I’d been hearing about jQuery for quite a whiles now but resisted the temptation to dive in. The Rails community in particular is quite abuzz with it and I’d heard the creator of it interviewed on Geoffrey Grosenbach’s Ruby on Rails Podcast.
Still I resisted, surely prototype and scriptaculous were the way to go, after all they’ve been shipping with Rails since forever and Rail’s has many functions that tightly integrate with them, especially its RJS view support.
Then I started to hear people becoming quite critical of RJS, in particular raising concerns over its abstraction of javascript and invasive approach to the DOM.
I continued on my merry way, working on my pet project, pulling out a lot of RJS support that I had previously but still using it where it made sense.
Then I started looking into potentially introduce an Accordion User Interface widget and thats when the wheels started to fall off for the prototype and scriptaculous cart that I was pushing.
I found an accordion extension for p & s and started playing around with it. It seemed to work fine on the demo site, but it looked horrible when I integrated it into mine. I discovered that it was built against prototype 1.5 whereas I was using 1.6.
It was at this point that that I decided that I’ve got myself a problem. jQuery had an accordion widget, I’d seen it demonstrated at a recent workshop at the WebDirections South conference in September and it looked pretty good.

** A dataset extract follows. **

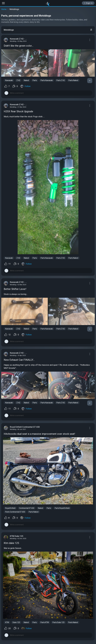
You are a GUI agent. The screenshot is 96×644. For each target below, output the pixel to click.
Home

Time to bite the bullet.
I checked out Ryan Bate’s Railscast on jQuery to get a quick overview and see how to get it up and running quickly in Rails. Then I spent an hour checking out the jQuery website and getting familiar with the examples and API. All looking very impressive. Pretty quickly the concepts started to come through. It really struck me that the selector approach is incredible powerful and it made striving for unobtrusive Javascript easy, just like CSS is unobtrusive presentation.
Within a couple of hours my Rails app was devoid of all RJS, prototype and scriptaculous. jQuery was introduced and all my obtrusive Javascript removed!
Now it feels like I have a world of options available to spruce up my user interface too! The plugin repository is incredibly large, something which p & s are sorely missing.
The amount of inertia behind jQuery is quite impressive and in my opinion this is what counts. The fact that Rails developers are openly advocating it spells the end for prototype & scriptaculous too. Alas, they were great libraries but its time to move on, the mob has spoken.